Pack Build Optimization

29% faster builds · 84% smaller cache · fleet-wide

neeto-deploy · May 2026

Press → to advance · F for fullscreen · ESC for overview

TL;DR

Build time (warm)

668s → 473s

−195s · −29%

Export phase

371s → 235s

−136s · −37%

:cache ECR image

3,236 MB → 531 MB

−2,705 MB · −84%

build-gems layer

2,652 MB → 125 MB

−2,527 MB · −95%

Measured on neeto-planner-web-staging (representative Rails monorepo).
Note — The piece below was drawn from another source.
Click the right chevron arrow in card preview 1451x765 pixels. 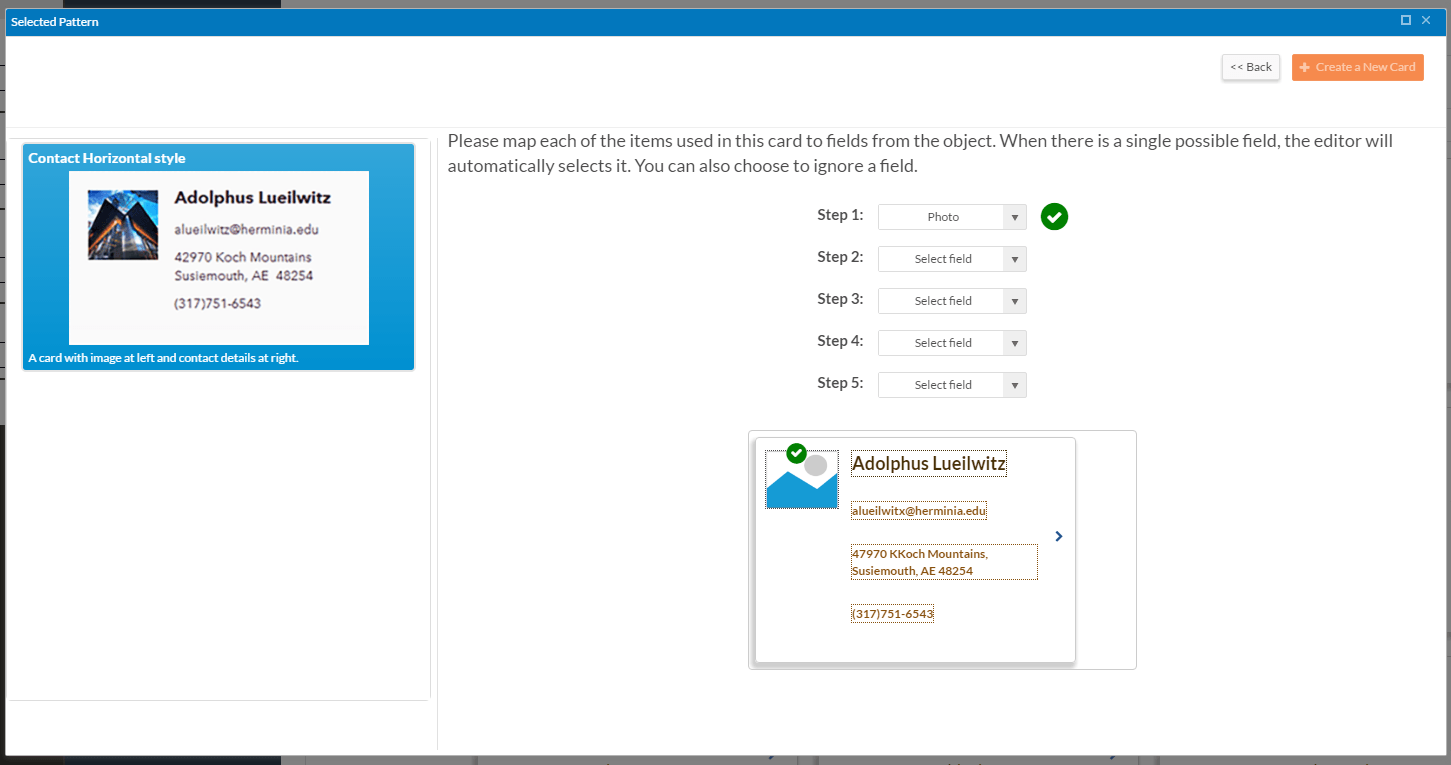(x=1059, y=536)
Source: ClickHouse logs.app_logs + ECR manifest inspection.

The Problem

1,854 pack builds in 7 days hit the EKS arm-builds nodes:

Percentile	Duration	What you felt
p50	624 s (10.4 min)	average wait per deploy
p90	905 s (15.1 min)	slow deploys
p95	961 s (16.0 min)	painful
p99	1,403 s (23.4 min)	brutal
max	1,895 s (31.6 min)	hit the timeout zone

EXPORT phase was the dominant cost — averaging ~370 s per build with no obvious cause from the surface.

Pack Build — 5 lifecycle phases

          1.
          ANALYZE
           — pull previous-image manifest, decide which layers to reuse
        

          2.
          DETECT
           — each buildpack votes "I apply"
        

          3.
          RESTORE
           — pull :cache, untar layers into build container
        

          4.
          BUILD
           — each buildpack's bin/build runs (bundle install, assets:precompile, …)
        

          5.
          EXPORT  ← dominant cost
           — walk dirs, tar, gzip, SHA256, push to ECR
        

For every layer: tar(dir) → gzip → sha256 → upload-or-reuse. Layer size drives the wall-clock cost.

Where time was actually going

Per-phase duration from the before baseline (deployment 7fdc4f7c):

setup_env

4.7s

clone_repo

1.1s

analyzing

42.7s

detecting

1.8s

restoring

59.5s

building

134.5s

exporting

371.0s

EXPORT alone = 56% of total build time. So we needed to know what was happening inside it.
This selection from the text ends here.